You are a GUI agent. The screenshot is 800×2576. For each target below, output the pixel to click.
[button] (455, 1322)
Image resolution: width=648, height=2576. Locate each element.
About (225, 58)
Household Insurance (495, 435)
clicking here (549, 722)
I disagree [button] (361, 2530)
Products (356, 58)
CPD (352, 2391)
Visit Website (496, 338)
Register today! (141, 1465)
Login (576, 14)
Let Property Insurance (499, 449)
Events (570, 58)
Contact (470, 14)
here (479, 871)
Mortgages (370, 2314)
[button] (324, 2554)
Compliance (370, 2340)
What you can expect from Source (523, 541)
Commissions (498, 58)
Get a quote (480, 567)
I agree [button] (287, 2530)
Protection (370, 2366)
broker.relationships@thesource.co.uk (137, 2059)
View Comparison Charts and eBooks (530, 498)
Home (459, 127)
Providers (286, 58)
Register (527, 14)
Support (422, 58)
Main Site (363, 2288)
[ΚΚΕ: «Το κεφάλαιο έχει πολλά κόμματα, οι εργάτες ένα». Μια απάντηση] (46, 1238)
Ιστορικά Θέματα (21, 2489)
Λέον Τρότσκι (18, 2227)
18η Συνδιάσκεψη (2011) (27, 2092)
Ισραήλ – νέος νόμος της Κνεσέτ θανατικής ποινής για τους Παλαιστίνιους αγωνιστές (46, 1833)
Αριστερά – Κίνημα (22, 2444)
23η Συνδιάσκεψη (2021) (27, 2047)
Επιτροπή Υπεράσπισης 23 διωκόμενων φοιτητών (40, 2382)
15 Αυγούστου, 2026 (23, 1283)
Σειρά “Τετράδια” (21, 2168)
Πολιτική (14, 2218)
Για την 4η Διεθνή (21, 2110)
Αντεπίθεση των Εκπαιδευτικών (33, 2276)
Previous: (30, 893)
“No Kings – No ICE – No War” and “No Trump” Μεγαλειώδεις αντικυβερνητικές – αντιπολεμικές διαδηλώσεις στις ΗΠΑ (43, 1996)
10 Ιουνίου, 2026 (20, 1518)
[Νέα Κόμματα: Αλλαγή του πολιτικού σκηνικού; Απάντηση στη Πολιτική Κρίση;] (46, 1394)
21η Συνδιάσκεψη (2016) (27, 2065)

+++

* [WHAT THE EXERCISE ASKS] In the listing above, transcribe exactly everything from the line containing "Protection (370, 2366)" down to the line containing "23η Συνδιάσκεψη (2021) (27, 2047)", including both and nothing more.

* [EXERCISE SOLUTION]
Protection (370, 2366)
broker.relationships@thesource.co.uk (137, 2059)
View Comparison Charts and eBooks (530, 498)
Home (459, 127)
Providers (286, 58)
Register (527, 14)
Support (422, 58)
Main Site (363, 2288)
[ΚΚΕ: «Το κεφάλαιο έχει πολλά κόμματα, οι εργάτες ένα». Μια απάντηση] (46, 1238)
Ιστορικά Θέματα (21, 2489)
Λέον Τρότσκι (18, 2227)
18η Συνδιάσκεψη (2011) (27, 2092)
Ισραήλ – νέος νόμος της Κνεσέτ θανατικής ποινής για τους Παλαιστίνιους αγωνιστές (46, 1833)
Αριστερά – Κίνημα (22, 2444)
23η Συνδιάσκεψη (2021) (27, 2047)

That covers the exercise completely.